Whether in sports moments, nature documentaries or animal behavior studies, a new technique developed by University of California San Diego computer scientists could have far-reaching impact. In an effort to smooth out slow-mo, they have broken new ground in a technique for video processing known as video frame interpolation – a way of digitally “sandwiching” additional animation frames between existing ones while meanwhile evening out any blur to achieve a fluid effect.

This process – which accounts for much of the cinematic science behind, for example, fake slow-mo effects – has historically been accomplished through hand-designed, computation-heavy video processing modules such as flow-warping, which warps the input images to the desired frame. 

Video isn’t always predictable though, since motion patterns are not always linear. As video frames have to keep up with a user’s movement in a virtual reality setting, for instance, frames adjacent to one another can essentially slide apart, leading to what’s known as an occlusion. Occlusions lead to a “break” in the illusion of virtual reality – a visual glitch ruining the effect of existing in a virtual world.

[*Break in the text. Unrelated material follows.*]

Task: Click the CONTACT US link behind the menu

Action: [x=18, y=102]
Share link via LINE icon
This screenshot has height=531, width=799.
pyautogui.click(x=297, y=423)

The crucial moment of impact in tennis, or other sports, can be better captured with the FLAVR framework.

To overcome these limitations, computer scientists led by Associate Professor of Computer Science and Engineering (CSE) Manmohan Chandraker have proposed a new video frame interpolation framework called FLAVR, or Flow-Agnostic Video Representations for Fast Frame Interpolation. This end-to-end trainable software architecture uses 3D space-time convolutions  – a machine learning approach that can learn to reason out non-linear motions in video and prevent any temporal-spatial glitches. Chandraker is also affiliated with the Center for Visual Computing at the UC San Diego Jacobs School of Engineering

The work was done in collaboration with CSE PhD student and first author Tarun Kalluri and research scientists Du Tran and Deepak Pathak from Meta AI (formerly Facebook AI Research).

The best speed vs accuracy tradeoff

“Our work breaks new ground in video frame interpolation, wherein we do away with most of hand-designed, computation heavy modules like flow-warping and use a complete end-to-end trainable and deployable architecture for this purpose -- as a result, we achieve huge improvements in running time, output quality as well as ease of deploying on hardware,” said Kalluri.

Their published results were selected as the Best Paper Finalist at the 2023 Winter Conference on Applications of Computer Vision and show a sixfold increase in speed for multi-frame interpolation as compared to current state-of-the-art methods. The results demonstrate the best speed vs. accuracy trade-off, even while requiring no additional visual data (such as optical flow rate or depth maps). FLAVR can also be used to apply slo-mo filters to videos captured in real time. 

Chandraker said the team “consistently demonstrates superior qualitative and quantitative results compared with prior methods on popular benchmarks,” such as Vimeo-90K, Adobe-240FPS, and GoPro.

“Most importantly FLAVR Is 14% better compared to architectures which run at the same speed and six times faster compared to methods that deliver the same accuracy, leading to the best speed vs accuracy trade off,” he said. 

Insects and birds in flight, motor racing and more

Potential applications for FLAVR include sports analytics (replays, video assisted referrals, player analytics, etc.), gaming and animation (generating high frame-per-second graphics at a cheaper cost), or aesthetically improving videos (such as adding slo-mo filters to videos captured from mobile phones in real-time). 

In sports competition and broadcasting, for example, such super slow-motion can impact crucial decision-making around ambiguous events that happen "in-between frames," such as a cricket batsman reaching inside the crease while completing a run. FLAVR can also enhance the visual quality of broadcast, such as visualizing a fast projectile in shooting or archery, or split-second motions in motor racing.

Another application of FLAVR has already been demonstrated in the area of animal research. Chandraker and his colleagues used the technique to process insect flight-motion videos provided by Assistant Research Professor Adrian Smith of North Carolina State University. The  resulting project video demonstrates FLAVR’s ability to create slo-mo flight patterns, even at the extreme rate of 960FPS.

“There might be just good visualization applications, such as for nature documentaries,” said Chandraker. “Birds-of-paradise, for instance, have evolved exquisite plumage used in complex courtship dances, and understanding bird flight is important from many different research perspectives,” from behavioral (signaling) to physiological (how flight might relate to diet, energy) and evolutionary (how to unique hovering and control behaviors arise). 

“We hope FLAVR can be used as a tool by various such communities to better analyze extreme-motion videos,” Chandraker said. 

The code required to train and run these models are open-sourced and available at https://github.com/tarun005/FLAVR/.

The beauty and important intricacies of insects in flight, demonstrating FLAVR’s ability to create slo-mo flight patterns even at the extreme rate of 960FPS.